L'Orphisme (Delaunay, Kupka) : L'association directe de la couleur dynamique et du thème musical (le rythme des couleurs) est un écho direct aux recherches de Robert Delaunay sur le "Cubisme orphique".
Influences Culturelles : La palette riche et l'aspect décoratif peuvent également être rapprochés de la tradition des miniatures arméniennes, réputées pour leurs couleurs saturées et leurs compositions denses.
L'œuvre de Hrasarkos s'inscrit ainsi dans une mouvance d'artistes contemporains (souvent d'Europe de l'Est ou du Moyen-Orient) qui ont trouvé dans le Cubisme un langage universel pour exprimer des identités culturelles spécifiques, le fusionnant avec leurs propres traditions décoratives et narratives.
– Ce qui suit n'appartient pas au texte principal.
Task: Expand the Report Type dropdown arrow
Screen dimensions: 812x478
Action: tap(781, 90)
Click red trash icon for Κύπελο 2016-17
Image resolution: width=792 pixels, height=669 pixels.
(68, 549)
4. Conclusion : Maîtrise, Originalité et Portée
4.1. Maîtrise Technique
La maîtrise technique de Hrasarkos est indéniable. La complexité de la composition est remarquable : parvenir à entrelacer autant de formes, de couleurs et de lignes sans sombrer dans l'incohérence visuelle témoigne d'une grande habileté compositionnelle. L'équilibre chromatique, où des rouges intenses côtoient des bleus profonds sans se neutraliser, est parfaitement géré. Le dessin est assuré, les lignes sont fluides et confiantes.
4.2. Originalité
L'originalité de "Symphonie Cubiste" ne réside pas dans l'invention d'un nouveau langage pictural – les éléments formels sont tous hérités du modernisme historique. Son originalité se situe dans la singularité de sa synthèse. Hrasarkos réussit à fusionner le langage intellectuel et structurel du Cubisme avec l'expressivité sensuelle et chromatique du Fauvisme, tout en y injectant un contenu narratif et culturel (la musique et l'identité arménienne) que le Cubisme originel avait souvent cherché à évacuer au profit de la forme pure.
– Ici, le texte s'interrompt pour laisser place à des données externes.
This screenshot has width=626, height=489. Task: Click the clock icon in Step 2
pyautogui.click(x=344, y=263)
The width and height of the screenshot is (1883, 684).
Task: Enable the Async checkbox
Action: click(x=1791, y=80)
4.3. Portée dans l'Histoire de l'Art
"Symphonie Cubiste" possède une portée significative en tant que témoignage de la vitalité du lexique moderniste au XXIe siècle.
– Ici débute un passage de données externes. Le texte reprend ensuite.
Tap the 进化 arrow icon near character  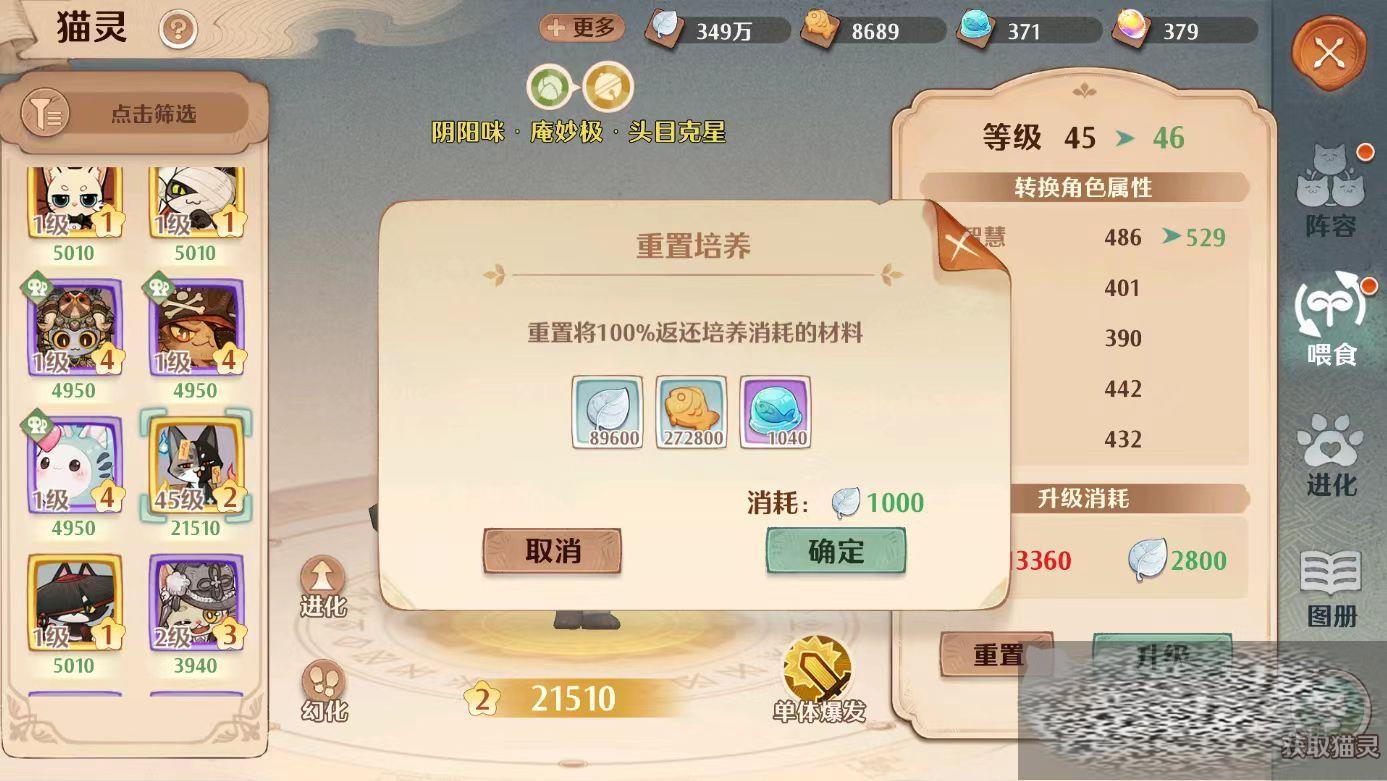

L'œuvre démontre que le Cubisme n'est pas un chapitre clos et muséifié, mais un langage plastique dont la grammaire (fragmentation, multiplicité) est particulièrement apte à décrire la complexité, la simultanéité et les métissages du monde contemporain. Hrasarkos ne copie pas le Cubisme ; il le parle couramment pour dire quelque chose de nouveau et de personnel. La portée de cette œuvre est donc de confirmer la pertinence continue des révolutions formelles du début du XXe siècle pour les artistes d'aujourd'hui, en les adaptant à l'expression d'identités culturelles et de sensibilités lyriques renouvelées.